Linux의 사용자 그룹(100 또는 1000)에 권장되는 GID는 무엇입니까?

Linux의 사용자 그룹(100 또는 1000)에 권장되는 GID는 무엇입니까?

I have several GNU/Linux installations that share home and data directories. Over time some user files in these directories have received the group ID 100 (users group under some variants of Linux), others have the group ID 1000 (also the users group, under other variants).

Now I wish to unify the users group ID between all my distributions, but which one should I choose?

I remember there is a Linux standard, does that give a recommended GID for users? If not, is there any other recommendation or trend (I am not asking about personal preferences)?

답변1

LSB specifies some group names, but users is not one of them.

http://refspecs.linux-foundation.org/LSB_5.0.0/LSB-Core-generic/LSB-Core-generic/usernames.html

On a completely new setup, you might prefer to avoid using 1000. The way useradd works, it would allocate each user a group, and the numeric identifiers for user and group id will conveniently end up the same. I would call that the preferred approach for modern multi-user systems (I think older systems defaulted to a shared group like users as the primary group of the user instead).
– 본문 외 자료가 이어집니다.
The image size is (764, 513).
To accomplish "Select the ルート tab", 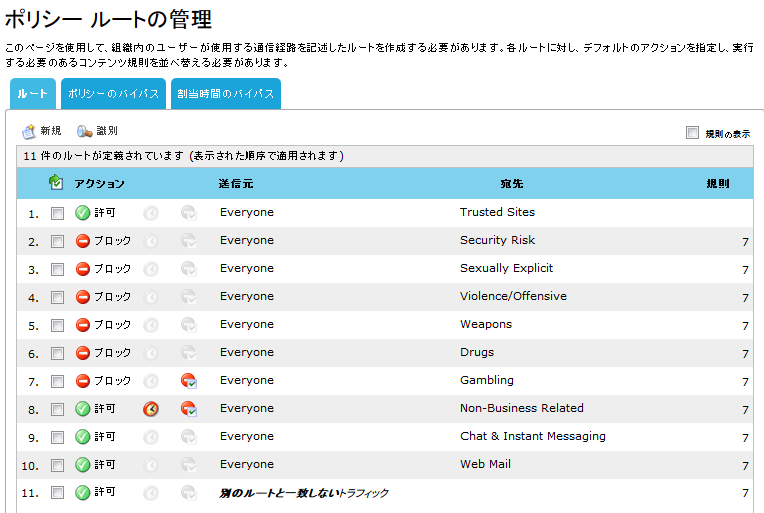I will coord(33,94).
My users are not necessarily a member of a shared group like this on either Fedora or Debian. In this case it would be somewhat academic what number is assigned - it would just be another system group which varies between different distributions. (And another group like bin with no apparent purpose in modern times).
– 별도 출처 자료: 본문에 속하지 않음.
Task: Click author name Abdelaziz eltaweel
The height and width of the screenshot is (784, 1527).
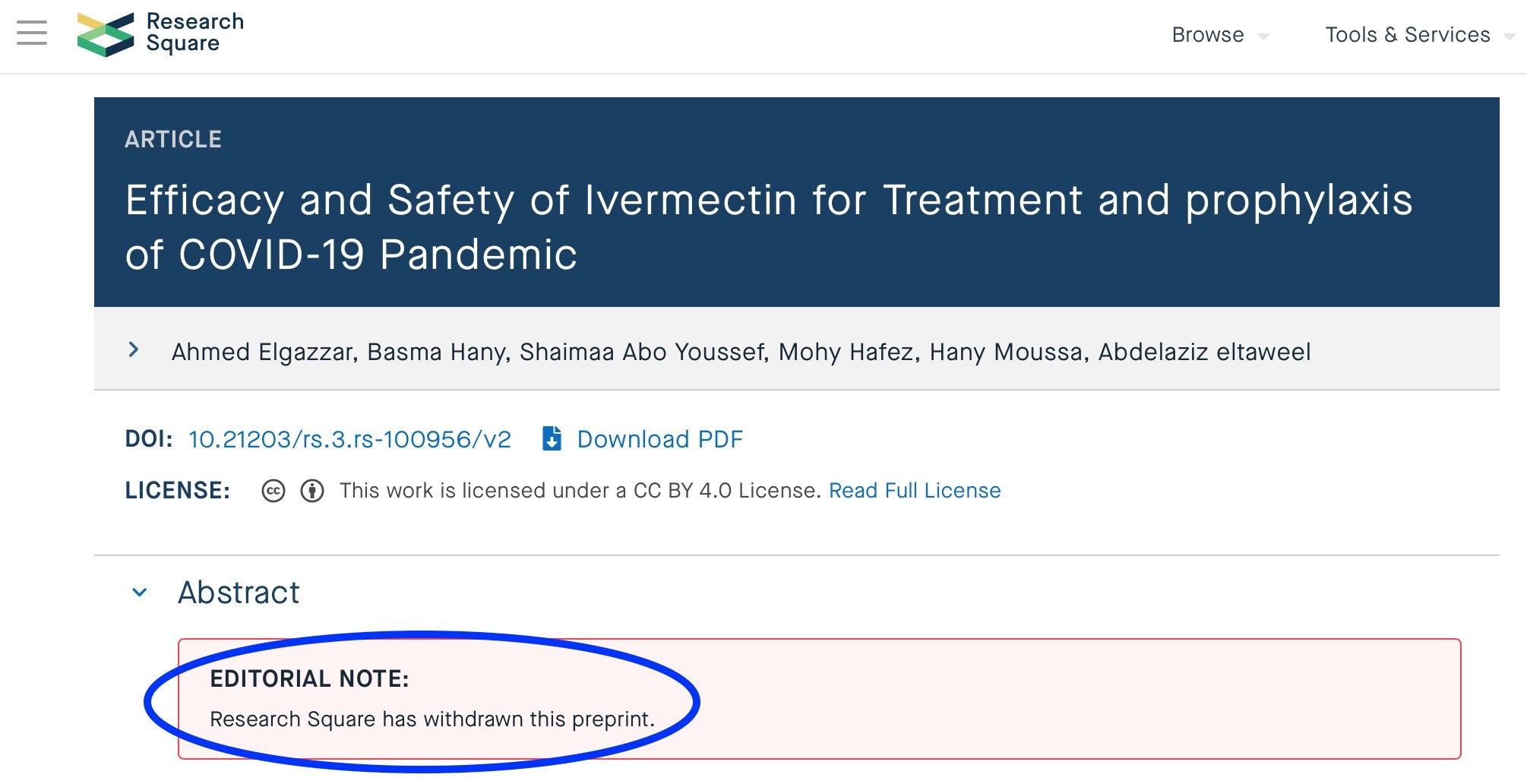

LSB says that UIDs and GIDs 0-99 are statically allocated by the system. UIDs 100-499 (and on all modern systems 100-999) are supposed to be allocated dynamically. This is confirmed by the Debian Policy Manual; it just doesn't have the virtue of being strictly true at the current time.

I'm not really sure what it means that I see users as 100 on a Debian system. It might not be a safe assumption to make, in case the order the groups are allocated in changes for some reason.

On Fedora, it's pretty safe to assume you can allocate id 100, because the automatic allocation of id's 100-1000 actually counts down. (To be clear, this is the opposite of Debian).

Possible options considering your information so far:

  • Stop using the group users. But probably you have some shared files and you'll need to allocate a shared group ID anyway.
  • Use 100 and hope it doesn't break if you [re]install a system that allocates system IDs counting up from 100 like Debian.
  • 자동으로 할당되지 않는 10000과 같이 충분히 높은 값을 사용하십시오.
  • 기존 시스템 중 어느 것도 다른 용도로 사용하지 않고 파일 시스템에 액세스하는 새 OS를 추가할 계획이 없다면 1000을 사용하세요.[*]
  • 500-1000 범위의 시작 부분에 무료 ID를 할당하십시오. (5년 전 ​​Fedora는 999-100 대신 499-100에서 카운트다운했기 때문에 그러한 할당이 있다는 것을 배제할 수 없습니다).

[*] 시스템이 설치되면 원하는 ID를 가진 사용자를 추가할 수 있습니다. 하지만 걱정되는 점은 OS 설치 프로그램에서 생성한 초기 사용자가 ID 및 GID 1000을 갖고 이를 변경할 수 없다는 것입니다. 특히 사용자를 생성하지 않은 경우 root나중에 ID를 변경하는 것이 상당히 짜증날 수 있습니다.

10000 옵션이 나에게는 가장 간단하게 들립니다. 새로운 시스템을 만들거나 다른 사람에게 지시하는 경우에는 잘 작동할 것입니다. 현재 시스템에서도 작동해야 합니다.